[Task requirements] Identify all lines below that hold "will" and collect them.

[Excerpted records]
- Opening Delimiter -
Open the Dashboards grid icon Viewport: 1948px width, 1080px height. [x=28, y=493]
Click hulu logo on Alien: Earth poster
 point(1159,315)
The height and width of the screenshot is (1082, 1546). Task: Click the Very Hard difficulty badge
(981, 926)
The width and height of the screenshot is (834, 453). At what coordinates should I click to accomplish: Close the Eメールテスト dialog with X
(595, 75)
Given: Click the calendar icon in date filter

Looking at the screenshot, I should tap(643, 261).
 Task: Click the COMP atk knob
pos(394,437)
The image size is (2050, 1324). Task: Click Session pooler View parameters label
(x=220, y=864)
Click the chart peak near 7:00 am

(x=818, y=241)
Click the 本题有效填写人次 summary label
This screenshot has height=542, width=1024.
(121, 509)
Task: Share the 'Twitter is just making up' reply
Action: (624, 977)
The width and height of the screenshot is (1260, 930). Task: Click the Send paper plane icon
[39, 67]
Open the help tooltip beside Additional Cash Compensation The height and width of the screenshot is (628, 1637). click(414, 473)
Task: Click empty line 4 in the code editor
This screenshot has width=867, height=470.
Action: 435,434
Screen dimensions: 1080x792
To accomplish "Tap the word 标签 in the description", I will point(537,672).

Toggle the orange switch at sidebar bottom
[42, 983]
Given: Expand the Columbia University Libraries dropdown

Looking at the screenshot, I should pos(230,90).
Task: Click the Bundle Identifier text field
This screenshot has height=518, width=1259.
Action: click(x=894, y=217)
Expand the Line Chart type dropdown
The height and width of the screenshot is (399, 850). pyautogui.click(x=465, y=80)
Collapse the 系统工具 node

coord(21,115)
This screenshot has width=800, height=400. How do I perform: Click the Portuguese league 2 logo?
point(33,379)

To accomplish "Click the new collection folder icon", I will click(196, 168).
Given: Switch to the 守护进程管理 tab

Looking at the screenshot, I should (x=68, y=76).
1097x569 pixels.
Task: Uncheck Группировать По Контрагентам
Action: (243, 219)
- Closing Delimiter -
[Result of the exercise]
To accomplish "Tap the word 标签 in the description", I will point(537,672).
To accomplish "Click the new collection folder icon", I will click(196, 168).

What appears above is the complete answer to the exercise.